## Exercise prompt
Return the records below exactly, leaving nothing out.

## Given records
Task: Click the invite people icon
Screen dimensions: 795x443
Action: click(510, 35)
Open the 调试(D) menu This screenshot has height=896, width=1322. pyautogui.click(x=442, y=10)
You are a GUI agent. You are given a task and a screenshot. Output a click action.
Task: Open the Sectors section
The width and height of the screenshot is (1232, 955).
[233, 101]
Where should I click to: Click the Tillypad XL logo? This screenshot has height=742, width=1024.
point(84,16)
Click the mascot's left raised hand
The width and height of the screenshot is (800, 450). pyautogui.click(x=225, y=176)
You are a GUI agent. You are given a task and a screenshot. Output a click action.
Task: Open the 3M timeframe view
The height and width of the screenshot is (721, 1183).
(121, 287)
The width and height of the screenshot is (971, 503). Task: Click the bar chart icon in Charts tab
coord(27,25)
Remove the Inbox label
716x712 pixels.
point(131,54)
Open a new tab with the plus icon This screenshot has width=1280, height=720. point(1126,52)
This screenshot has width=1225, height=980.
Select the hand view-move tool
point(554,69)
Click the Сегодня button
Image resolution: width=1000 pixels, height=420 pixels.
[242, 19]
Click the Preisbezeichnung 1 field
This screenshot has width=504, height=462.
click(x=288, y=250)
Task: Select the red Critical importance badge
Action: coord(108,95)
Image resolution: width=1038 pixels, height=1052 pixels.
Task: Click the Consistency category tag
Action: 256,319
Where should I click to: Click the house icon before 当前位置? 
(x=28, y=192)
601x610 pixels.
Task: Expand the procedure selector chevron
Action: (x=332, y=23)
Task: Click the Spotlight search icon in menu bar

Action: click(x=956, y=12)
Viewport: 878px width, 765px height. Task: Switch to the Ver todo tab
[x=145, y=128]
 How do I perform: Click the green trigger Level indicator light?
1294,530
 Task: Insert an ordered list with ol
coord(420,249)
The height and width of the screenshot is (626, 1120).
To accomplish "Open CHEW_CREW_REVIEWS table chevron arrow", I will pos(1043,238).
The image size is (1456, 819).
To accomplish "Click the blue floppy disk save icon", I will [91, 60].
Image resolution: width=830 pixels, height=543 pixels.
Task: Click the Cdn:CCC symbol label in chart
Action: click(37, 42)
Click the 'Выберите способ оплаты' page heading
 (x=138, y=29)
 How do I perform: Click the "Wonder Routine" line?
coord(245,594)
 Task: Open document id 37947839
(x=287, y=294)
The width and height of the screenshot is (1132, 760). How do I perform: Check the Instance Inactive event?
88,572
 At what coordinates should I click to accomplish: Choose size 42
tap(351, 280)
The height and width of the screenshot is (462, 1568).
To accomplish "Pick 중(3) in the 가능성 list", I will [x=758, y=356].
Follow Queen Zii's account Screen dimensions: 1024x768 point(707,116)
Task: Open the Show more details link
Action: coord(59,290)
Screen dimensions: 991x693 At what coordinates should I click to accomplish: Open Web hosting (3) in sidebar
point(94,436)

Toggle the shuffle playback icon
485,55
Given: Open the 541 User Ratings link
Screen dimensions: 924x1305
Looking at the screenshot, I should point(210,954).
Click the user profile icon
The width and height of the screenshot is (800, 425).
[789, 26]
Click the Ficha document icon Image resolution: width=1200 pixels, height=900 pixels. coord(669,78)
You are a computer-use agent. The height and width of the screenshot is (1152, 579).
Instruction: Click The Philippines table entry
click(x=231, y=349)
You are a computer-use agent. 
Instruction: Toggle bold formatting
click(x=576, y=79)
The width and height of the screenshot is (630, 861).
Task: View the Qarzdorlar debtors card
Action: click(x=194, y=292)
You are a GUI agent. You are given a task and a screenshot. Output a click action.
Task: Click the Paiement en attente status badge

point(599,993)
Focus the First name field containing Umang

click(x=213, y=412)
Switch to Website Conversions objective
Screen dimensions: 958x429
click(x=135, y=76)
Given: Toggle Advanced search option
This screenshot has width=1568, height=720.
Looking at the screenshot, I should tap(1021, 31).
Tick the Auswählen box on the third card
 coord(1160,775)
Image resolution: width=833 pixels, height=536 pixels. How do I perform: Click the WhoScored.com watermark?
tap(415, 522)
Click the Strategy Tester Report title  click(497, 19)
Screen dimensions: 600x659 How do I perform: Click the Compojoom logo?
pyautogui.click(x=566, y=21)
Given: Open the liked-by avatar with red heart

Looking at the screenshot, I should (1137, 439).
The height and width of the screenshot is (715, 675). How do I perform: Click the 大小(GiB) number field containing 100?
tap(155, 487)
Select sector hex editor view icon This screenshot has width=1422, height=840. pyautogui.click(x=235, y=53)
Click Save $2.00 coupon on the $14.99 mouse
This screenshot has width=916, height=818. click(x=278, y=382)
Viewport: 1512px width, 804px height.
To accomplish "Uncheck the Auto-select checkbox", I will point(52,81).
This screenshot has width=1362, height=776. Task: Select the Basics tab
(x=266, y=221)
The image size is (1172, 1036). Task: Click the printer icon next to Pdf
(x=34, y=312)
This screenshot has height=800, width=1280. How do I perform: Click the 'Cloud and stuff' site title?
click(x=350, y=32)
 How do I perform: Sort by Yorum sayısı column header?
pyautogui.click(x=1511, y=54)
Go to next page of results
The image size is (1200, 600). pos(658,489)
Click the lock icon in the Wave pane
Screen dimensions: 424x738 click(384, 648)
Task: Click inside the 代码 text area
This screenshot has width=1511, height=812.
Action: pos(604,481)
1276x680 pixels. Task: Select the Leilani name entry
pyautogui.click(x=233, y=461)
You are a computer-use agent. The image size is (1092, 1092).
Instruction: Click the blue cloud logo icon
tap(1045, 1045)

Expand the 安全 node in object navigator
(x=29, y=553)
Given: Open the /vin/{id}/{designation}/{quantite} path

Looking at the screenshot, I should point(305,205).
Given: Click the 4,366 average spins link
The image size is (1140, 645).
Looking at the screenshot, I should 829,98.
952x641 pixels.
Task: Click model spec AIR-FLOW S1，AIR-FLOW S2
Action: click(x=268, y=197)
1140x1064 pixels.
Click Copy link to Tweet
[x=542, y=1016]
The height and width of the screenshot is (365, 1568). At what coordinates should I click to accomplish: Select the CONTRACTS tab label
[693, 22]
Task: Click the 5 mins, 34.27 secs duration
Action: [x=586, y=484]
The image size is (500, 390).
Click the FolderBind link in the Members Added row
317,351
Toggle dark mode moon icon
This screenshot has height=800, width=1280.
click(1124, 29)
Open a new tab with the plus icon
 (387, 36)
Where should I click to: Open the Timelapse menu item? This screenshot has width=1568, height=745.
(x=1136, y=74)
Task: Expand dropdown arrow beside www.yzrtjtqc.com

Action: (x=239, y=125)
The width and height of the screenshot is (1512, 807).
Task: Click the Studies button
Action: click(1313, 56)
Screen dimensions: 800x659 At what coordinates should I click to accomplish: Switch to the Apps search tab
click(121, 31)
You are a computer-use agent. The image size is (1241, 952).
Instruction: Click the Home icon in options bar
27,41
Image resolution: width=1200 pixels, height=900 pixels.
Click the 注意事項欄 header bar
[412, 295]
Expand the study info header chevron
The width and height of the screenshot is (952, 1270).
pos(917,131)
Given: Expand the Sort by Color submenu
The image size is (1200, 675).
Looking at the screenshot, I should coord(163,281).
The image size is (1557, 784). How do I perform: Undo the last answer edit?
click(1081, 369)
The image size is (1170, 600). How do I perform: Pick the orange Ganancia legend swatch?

## Result of the exercise
Task: Click the invite people icon
Screen dimensions: 795x443
Action: click(510, 35)
Open the 调试(D) menu This screenshot has height=896, width=1322. pyautogui.click(x=442, y=10)
You are a GUI agent. You are given a task and a screenshot. Output a click action.
Task: Open the Sectors section
The width and height of the screenshot is (1232, 955).
[233, 101]
Where should I click to: Click the Tillypad XL logo? This screenshot has height=742, width=1024.
point(84,16)
Click the mascot's left raised hand
The width and height of the screenshot is (800, 450). pyautogui.click(x=225, y=176)
You are a GUI agent. You are given a task and a screenshot. Output a click action.
Task: Open the 3M timeframe view
The height and width of the screenshot is (721, 1183).
(121, 287)
The width and height of the screenshot is (971, 503). Task: Click the bar chart icon in Charts tab
coord(27,25)
Remove the Inbox label
716x712 pixels.
point(131,54)
Open a new tab with the plus icon This screenshot has width=1280, height=720. point(1126,52)
This screenshot has width=1225, height=980.
Select the hand view-move tool
point(554,69)
Click the Сегодня button
Image resolution: width=1000 pixels, height=420 pixels.
[242, 19]
Click the Preisbezeichnung 1 field
This screenshot has width=504, height=462.
click(x=288, y=250)
Task: Select the red Critical importance badge
Action: coord(108,95)
Image resolution: width=1038 pixels, height=1052 pixels.
Task: Click the Consistency category tag
Action: 256,319
Where should I click to: Click the house icon before 当前位置? 
(x=28, y=192)
601x610 pixels.
Task: Expand the procedure selector chevron
Action: (x=332, y=23)
Task: Click the Spotlight search icon in menu bar

Action: click(x=956, y=12)
Viewport: 878px width, 765px height. Task: Switch to the Ver todo tab
[x=145, y=128]
 How do I perform: Click the green trigger Level indicator light?
1294,530
 Task: Insert an ordered list with ol
coord(420,249)
The height and width of the screenshot is (626, 1120).
To accomplish "Open CHEW_CREW_REVIEWS table chevron arrow", I will pos(1043,238).
The image size is (1456, 819).
To accomplish "Click the blue floppy disk save icon", I will [91, 60].
Image resolution: width=830 pixels, height=543 pixels.
Task: Click the Cdn:CCC symbol label in chart
Action: click(37, 42)
Click the 'Выберите способ оплаты' page heading
 (x=138, y=29)
 How do I perform: Click the "Wonder Routine" line?
coord(245,594)
 Task: Open document id 37947839
(x=287, y=294)
The width and height of the screenshot is (1132, 760). How do I perform: Check the Instance Inactive event?
88,572
 At what coordinates should I click to accomplish: Choose size 42
tap(351, 280)
The height and width of the screenshot is (462, 1568).
To accomplish "Pick 중(3) in the 가능성 list", I will [x=758, y=356].
Follow Queen Zii's account Screen dimensions: 1024x768 point(707,116)
Task: Open the Show more details link
Action: coord(59,290)
Screen dimensions: 991x693 At what coordinates should I click to accomplish: Open Web hosting (3) in sidebar
point(94,436)

Toggle the shuffle playback icon
485,55
Given: Open the 541 User Ratings link
Screen dimensions: 924x1305
Looking at the screenshot, I should point(210,954).
Click the user profile icon
The width and height of the screenshot is (800, 425).
[789, 26]
Click the Ficha document icon Image resolution: width=1200 pixels, height=900 pixels. coord(669,78)
You are a computer-use agent. The height and width of the screenshot is (1152, 579).
Instruction: Click The Philippines table entry
click(x=231, y=349)
You are a computer-use agent. 
Instruction: Toggle bold formatting
click(x=576, y=79)
The width and height of the screenshot is (630, 861).
Task: View the Qarzdorlar debtors card
Action: click(x=194, y=292)
You are a GUI agent. You are given a task and a screenshot. Output a click action.
Task: Click the Paiement en attente status badge

point(599,993)
Focus the First name field containing Umang

click(x=213, y=412)
Switch to Website Conversions objective
Screen dimensions: 958x429
click(x=135, y=76)
Given: Toggle Advanced search option
This screenshot has width=1568, height=720.
Looking at the screenshot, I should tap(1021, 31).
Tick the Auswählen box on the third card
 coord(1160,775)
Image resolution: width=833 pixels, height=536 pixels. How do I perform: Click the WhoScored.com watermark?
tap(415, 522)
Click the Strategy Tester Report title  click(497, 19)
Screen dimensions: 600x659 How do I perform: Click the Compojoom logo?
pyautogui.click(x=566, y=21)
Given: Open the liked-by avatar with red heart

Looking at the screenshot, I should (1137, 439).
The height and width of the screenshot is (715, 675). How do I perform: Click the 大小(GiB) number field containing 100?
tap(155, 487)
Select sector hex editor view icon This screenshot has width=1422, height=840. pyautogui.click(x=235, y=53)
Click Save $2.00 coupon on the $14.99 mouse
This screenshot has width=916, height=818. click(x=278, y=382)
Viewport: 1512px width, 804px height.
To accomplish "Uncheck the Auto-select checkbox", I will point(52,81).
This screenshot has width=1362, height=776. Task: Select the Basics tab
(x=266, y=221)
The image size is (1172, 1036). Task: Click the printer icon next to Pdf
(x=34, y=312)
This screenshot has height=800, width=1280. How do I perform: Click the 'Cloud and stuff' site title?
click(x=350, y=32)
 How do I perform: Sort by Yorum sayısı column header?
pyautogui.click(x=1511, y=54)
Go to next page of results
The image size is (1200, 600). pos(658,489)
Click the lock icon in the Wave pane
Screen dimensions: 424x738 click(384, 648)
Task: Click inside the 代码 text area
This screenshot has width=1511, height=812.
Action: pos(604,481)
1276x680 pixels. Task: Select the Leilani name entry
pyautogui.click(x=233, y=461)
You are a computer-use agent. The image size is (1092, 1092).
Instruction: Click the blue cloud logo icon
tap(1045, 1045)

Expand the 安全 node in object navigator
(x=29, y=553)
Given: Open the /vin/{id}/{designation}/{quantite} path

Looking at the screenshot, I should point(305,205).
Given: Click the 4,366 average spins link
The image size is (1140, 645).
Looking at the screenshot, I should 829,98.
952x641 pixels.
Task: Click model spec AIR-FLOW S1，AIR-FLOW S2
Action: click(x=268, y=197)
1140x1064 pixels.
Click Copy link to Tweet
[x=542, y=1016]
The height and width of the screenshot is (365, 1568). At what coordinates should I click to accomplish: Select the CONTRACTS tab label
[693, 22]
Task: Click the 5 mins, 34.27 secs duration
Action: [x=586, y=484]
The image size is (500, 390).
Click the FolderBind link in the Members Added row
317,351
Toggle dark mode moon icon
This screenshot has height=800, width=1280.
click(1124, 29)
Open a new tab with the plus icon
 (387, 36)
Where should I click to: Open the Timelapse menu item? This screenshot has width=1568, height=745.
(x=1136, y=74)
Task: Expand dropdown arrow beside www.yzrtjtqc.com

Action: (x=239, y=125)
The width and height of the screenshot is (1512, 807).
Task: Click the Studies button
Action: click(1313, 56)
Screen dimensions: 800x659 At what coordinates should I click to accomplish: Switch to the Apps search tab
click(121, 31)
You are a computer-use agent. The image size is (1241, 952).
Instruction: Click the Home icon in options bar
27,41
Image resolution: width=1200 pixels, height=900 pixels.
Click the 注意事項欄 header bar
[412, 295]
Expand the study info header chevron
The width and height of the screenshot is (952, 1270).
pos(917,131)
Given: Expand the Sort by Color submenu
The image size is (1200, 675).
Looking at the screenshot, I should coord(163,281).
The image size is (1557, 784). How do I perform: Undo the last answer edit?
click(1081, 369)
The image size is (1170, 600). How do I perform: Pick the orange Ganancia legend swatch?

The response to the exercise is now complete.